Grida l’uomo, grida il suo silenzio, grida la sua insofferenza, gridano la fame e la miseria, grida, si sciupa e si dissecca la vita, e grida il tempo e grida l’anima, e in tutti si spezzano i cuori …… ma lo Stato deve esserci e deve esserci anche la sua pietas.

E c’è la Misericordia che sceglie di incontrare e stare con le persone detenute, porta pace, libera le loro anime e fa del carcere un luogo consacrato. Penso che sia Misericordia questo prendersi cura dei detenuti, prendere e portare dentro di sé le ferite di questo pezzo di umanità perduta, sofferente e dimenticata, umanità che ha sbagliato e che nonostante non abbia avuto rispetto dello Stato e della società merita comunque rispetto.

Il carcere è una comunità. Ogni comunità ha bisogno della presenza della Misericordia.

Ognuno nella sua comunità può esserne testimone e divenirne strumento e fonte di speranza, ognuno, se vuole, può essere manifestazione della tenerezza di Dio.

La Misericordia è qualcosa di più che una prerogativa esclusiva di Dio, appartiene all’uomo: è dono, è amore, è rispetto dell’altro e delle sue libertà, è comprendere senza mai stancarsi, è compiere il bene. Il carcere mette a dura prova le capacità di iniziativa, di risposta e di responsabilità di tutti i suoi “abitanti” e questo lascia un grande amaro in bocca è una tristezza indescrivibile.

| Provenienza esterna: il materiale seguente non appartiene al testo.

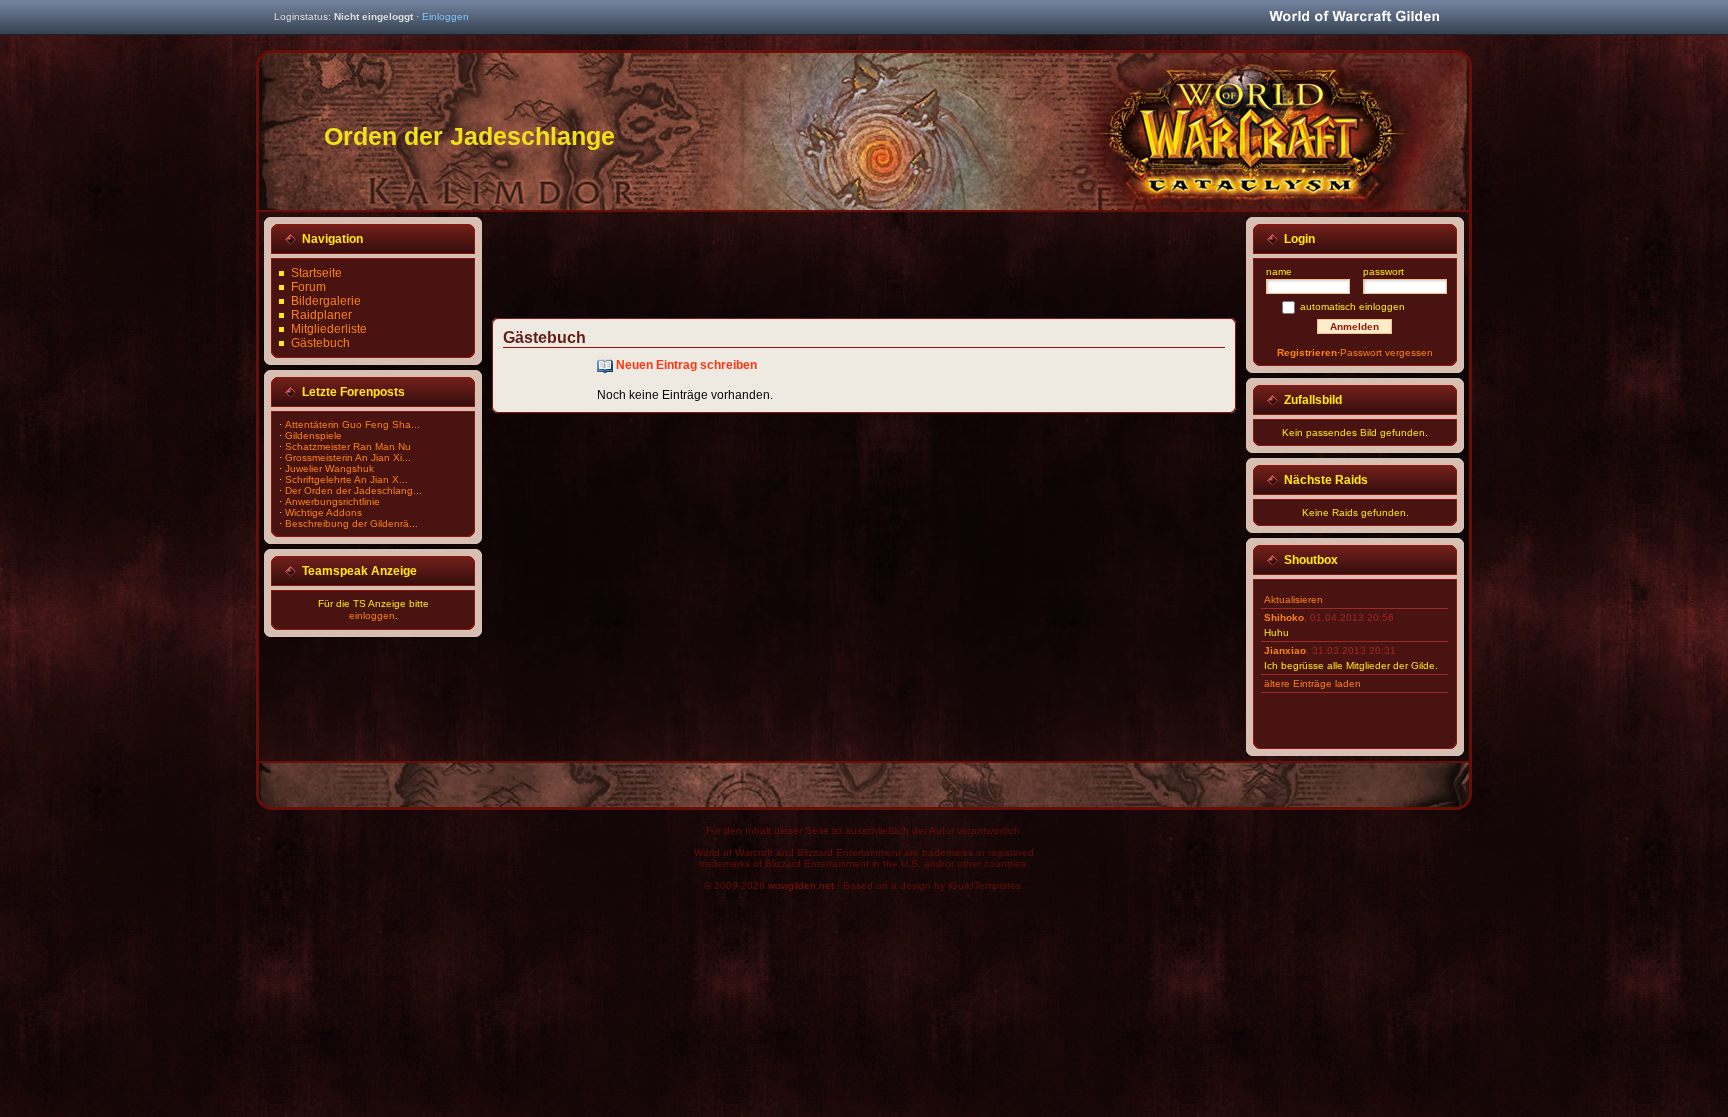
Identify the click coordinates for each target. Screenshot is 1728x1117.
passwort (1383, 271)
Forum (308, 287)
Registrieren (1307, 352)
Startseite (316, 273)
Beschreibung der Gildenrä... (351, 523)
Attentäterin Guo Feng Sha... (352, 424)
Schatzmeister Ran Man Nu (348, 446)
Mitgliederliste (329, 329)
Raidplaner (321, 315)
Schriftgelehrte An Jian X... (346, 479)
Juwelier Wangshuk (329, 468)
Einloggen (445, 16)
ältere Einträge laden (1312, 683)
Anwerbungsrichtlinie (332, 501)
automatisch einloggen (1352, 306)
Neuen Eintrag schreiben (686, 365)
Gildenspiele (313, 435)
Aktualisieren (1293, 599)
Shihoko (1284, 617)
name (1279, 271)
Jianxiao (1285, 650)
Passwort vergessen (1386, 352)
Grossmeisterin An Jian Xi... (348, 457)
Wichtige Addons (323, 512)
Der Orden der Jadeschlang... (353, 490)
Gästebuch (320, 343)
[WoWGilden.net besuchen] (1354, 17)
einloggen (372, 615)
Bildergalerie (326, 301)
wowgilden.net (801, 885)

Una domanda, però, riempie il cuore dei detenuti e di noi tutti: può essere questa l’ultima parola? La promessa di vita che c’è nel cuore sarebbe, quindi, destinata ad essere tradita?

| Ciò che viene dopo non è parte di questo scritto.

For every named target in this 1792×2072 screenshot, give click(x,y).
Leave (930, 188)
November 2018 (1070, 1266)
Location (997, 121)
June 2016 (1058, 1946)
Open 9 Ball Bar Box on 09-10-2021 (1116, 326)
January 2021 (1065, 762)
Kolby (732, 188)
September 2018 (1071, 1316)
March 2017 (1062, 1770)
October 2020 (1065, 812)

Allora ci si impone di ricominciare. La vita è un ricominciare sempre, ogni giorno, ogni istante.

La realtà provoca e noi non possiamo non prenderla sul serio e ciò vuol dire accettare la sfida che essa ci pone.
Papa Francesco ha più volte affermato e ribadito la sua attenzione per chi è privato della libertà.

Credo sia importante che in questo difficile tempo di coronavirus che affligge il nostro Paese la Giustizia dello Stato dia una giusta, attenta e umana risposta al mondo delle carceri le cui sbarre custodiscono il dolore e privano delle libertà.

Il carcere non è storie di corpi ma di anime.